Miguel não está habituado a receber um não como resposta e tem apenas um dia para pensar no passo seguinte. E vocês, o que fariam?

14 comments:

Chapas said...

Sex......eu tenho uma paciêcia QUASE inesgotável.....já o fiz.....6 meses há espera e a trocar olhares........portanto.....

Cúmplice... said...

Muitas vezes pagar um almoço não chega...
Mas na maior parte de vezes é demais!...
Um olhar... E um sorriso não há nada que pague!...
Um Olhar e um Sorriso, pagam-se com Sorriso e com Olhar!...

Que fazer?...
Só na hora e no momento se sabe!...

Anonymous said...

que tal usar esse dinheiro e pagar um motel?:)

Shelyak said...

Pagar um almoço, assim como neste caso, parece-me um bocadito vulgar, ainda por cima com alguém que não se deixa seduzir tão facilmente...
E como para grandes males grandes remédios, acho que teria que fazer qualquer coisa que desse para rir... como passar em frente à mesa dela, olhando ocasionalmente e dar um trambolhão de forma a que ela visse que tinha sido ela a causadora.
Sei lá... algo bem disposto...ou então, seguindo o tal anúncio... segui-la na rua, e oferecer-lhe um ramo de flores, como no anúncio... e seguir depois...
:)))))

cheiodetesao said...

Eu acho que não estava para me chatear!

A pessoa mais importante do mundo, para mim, sou eu! Mai'nada!!!

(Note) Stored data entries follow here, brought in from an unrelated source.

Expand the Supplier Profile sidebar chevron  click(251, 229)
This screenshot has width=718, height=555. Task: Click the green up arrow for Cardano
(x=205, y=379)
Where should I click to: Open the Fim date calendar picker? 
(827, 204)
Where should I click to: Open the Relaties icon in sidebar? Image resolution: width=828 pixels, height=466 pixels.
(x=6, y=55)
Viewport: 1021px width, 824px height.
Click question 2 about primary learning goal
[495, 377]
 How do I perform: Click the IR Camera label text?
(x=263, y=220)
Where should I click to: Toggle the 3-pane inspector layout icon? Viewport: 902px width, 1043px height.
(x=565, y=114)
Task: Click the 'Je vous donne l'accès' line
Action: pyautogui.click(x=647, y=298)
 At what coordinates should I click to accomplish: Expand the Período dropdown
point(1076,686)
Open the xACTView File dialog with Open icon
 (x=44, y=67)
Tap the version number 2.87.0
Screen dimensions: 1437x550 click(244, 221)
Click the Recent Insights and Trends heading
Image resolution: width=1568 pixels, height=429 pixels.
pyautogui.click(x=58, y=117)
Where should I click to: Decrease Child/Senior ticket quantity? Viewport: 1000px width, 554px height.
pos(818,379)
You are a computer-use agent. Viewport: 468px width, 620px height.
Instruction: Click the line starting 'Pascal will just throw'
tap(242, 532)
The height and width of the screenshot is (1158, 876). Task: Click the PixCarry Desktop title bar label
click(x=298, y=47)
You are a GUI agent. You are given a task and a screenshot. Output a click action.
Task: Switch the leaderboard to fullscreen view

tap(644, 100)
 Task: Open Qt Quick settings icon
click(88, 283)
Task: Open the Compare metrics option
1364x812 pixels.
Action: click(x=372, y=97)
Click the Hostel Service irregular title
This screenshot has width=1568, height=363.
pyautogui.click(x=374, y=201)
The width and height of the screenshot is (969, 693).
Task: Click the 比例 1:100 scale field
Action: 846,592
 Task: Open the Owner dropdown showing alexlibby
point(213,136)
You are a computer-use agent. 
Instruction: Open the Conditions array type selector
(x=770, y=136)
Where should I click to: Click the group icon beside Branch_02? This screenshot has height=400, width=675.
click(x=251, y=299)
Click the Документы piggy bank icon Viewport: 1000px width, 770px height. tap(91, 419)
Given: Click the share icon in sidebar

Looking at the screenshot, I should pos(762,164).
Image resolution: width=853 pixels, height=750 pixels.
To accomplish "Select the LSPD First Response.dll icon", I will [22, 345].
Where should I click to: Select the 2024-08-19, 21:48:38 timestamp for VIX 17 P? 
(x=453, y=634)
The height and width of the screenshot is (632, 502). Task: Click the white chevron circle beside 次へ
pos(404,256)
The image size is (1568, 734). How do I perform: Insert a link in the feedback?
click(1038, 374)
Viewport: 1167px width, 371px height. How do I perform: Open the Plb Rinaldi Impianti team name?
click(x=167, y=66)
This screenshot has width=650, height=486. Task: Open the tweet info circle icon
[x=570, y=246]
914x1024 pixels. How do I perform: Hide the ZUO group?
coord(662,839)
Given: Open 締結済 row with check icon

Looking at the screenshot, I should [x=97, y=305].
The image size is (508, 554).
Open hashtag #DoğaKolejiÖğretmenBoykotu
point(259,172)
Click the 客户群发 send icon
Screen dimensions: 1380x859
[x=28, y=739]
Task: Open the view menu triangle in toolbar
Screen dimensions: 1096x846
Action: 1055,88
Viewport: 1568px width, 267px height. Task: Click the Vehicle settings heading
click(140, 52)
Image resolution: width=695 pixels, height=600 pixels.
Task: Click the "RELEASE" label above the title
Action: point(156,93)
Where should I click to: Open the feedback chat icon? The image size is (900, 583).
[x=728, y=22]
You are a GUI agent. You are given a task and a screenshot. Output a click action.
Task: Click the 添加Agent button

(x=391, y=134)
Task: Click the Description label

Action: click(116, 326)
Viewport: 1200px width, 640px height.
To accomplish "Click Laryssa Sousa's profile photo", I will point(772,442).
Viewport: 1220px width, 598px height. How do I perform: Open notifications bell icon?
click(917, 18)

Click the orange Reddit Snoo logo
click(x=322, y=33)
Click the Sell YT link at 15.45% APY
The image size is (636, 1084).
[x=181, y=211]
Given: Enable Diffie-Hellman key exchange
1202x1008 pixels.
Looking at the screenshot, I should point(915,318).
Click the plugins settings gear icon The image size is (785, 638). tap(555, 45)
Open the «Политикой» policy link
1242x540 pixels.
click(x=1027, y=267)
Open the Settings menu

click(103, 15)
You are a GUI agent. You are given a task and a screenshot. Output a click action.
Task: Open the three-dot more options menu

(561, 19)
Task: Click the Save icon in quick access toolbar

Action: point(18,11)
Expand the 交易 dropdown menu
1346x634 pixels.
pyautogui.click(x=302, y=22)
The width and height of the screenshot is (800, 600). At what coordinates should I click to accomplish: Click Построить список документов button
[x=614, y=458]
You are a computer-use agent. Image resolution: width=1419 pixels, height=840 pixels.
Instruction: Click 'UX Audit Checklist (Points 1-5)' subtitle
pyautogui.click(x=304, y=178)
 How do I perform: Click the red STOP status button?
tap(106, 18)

Por isso, se ela não quisesse a pessoa mais importante do mundo, problema dela, ela é que ficaria a perder.

De resto, andares sensuais, olhares que tais, gestos não sei que mais, há por aí aos milhais.

:)

Olá Sexhaler.

Sexhaler said...

Chapas: Gabo-te a pachorra! Livra! ;)

a.ses.i.om: Portanto... Tudo e nada! :)

Noivo: LOL De nada te servia se não conseguisses que ela fosse contigo! :P Vá lá, faz um esforço e não ponhas a carroça à frente dos bois! ;)

Sheliak: Hmmmm... És um sedutor! ;) Gostei da tua forma de pensar.

Cheiodetesao: Ora bolas, pá! Até a pessoa mais importante do mundo precisa de companhia de vez em quando... :P


O próximo capítulo seguirá nos próximos dias.

Beijo a tod@s!

Chapas said...

...Não valeu a pena...mas tenho muita paciência......Vá!!!...(lêr como se fosse uma tia da Quinta da Marinha) tem dias.....ainda no outro dia só não dei com a guitarra nos cornos de um colega porque não a tinha lá.......bem e também não tenho mais nenhuma....:P....e gosto mesmo dela...:)

Ana said...

Eu não sei. A mulher não aceitou comida, pá.. o que se pode fazer a seguir? :p

cheiodetesao said...

E quem te disse que "a pessoa mais importante do mundo" não tem companhia??? Hã??? Ora diz lá, vá...

Ai o ca...raças!!!!

;)

Claro que tenho companhia, está aí a Afrodite que não me deixa mentir. Eu só disse que responderia na mesma moeda à gentil senhora de nariz arrebitado, essa agora!!!

:)

D. Sebastião said...

mandava-a dar banho ao cão...

beijoca, miuda!

Ana said...

Estou curiosa para ver o desenrolar desta história!
Quanto à tua questão.. Não sei bem! Iria talvez falar directamente com "ele"! Enfrentar a fera! lol

Alguém Comum said...

Nada.

Porque foi ele pagar uma refeição a alguém que ainda não conhece?

Normalmente com uma mulher que deve ser muito independente...

Grave erro e... muito pouca prática.

Seria melhor não fazer nada outra vez.
Há homens que procedem erradamente na ocasião errada e no sítio errado.

Bj

bbastos20 said...

Não sou nenhum D. Juan, nem nada que se pareça mas uma bonita rosa vermelha fica sempre bem... talvez na mesa onde sabes que se vai sentar, com um pedido de desculpas pela tentativa anterior...?

Sexhaler said...

A história vai ter continuação em breve, está feita e delineada na minha mente e só me falta passa-la para o... monitor! lol
Bbastos esteve quase lá! Ainda cheguei a pensar em algo parecido, mas... a volta a dar será outra!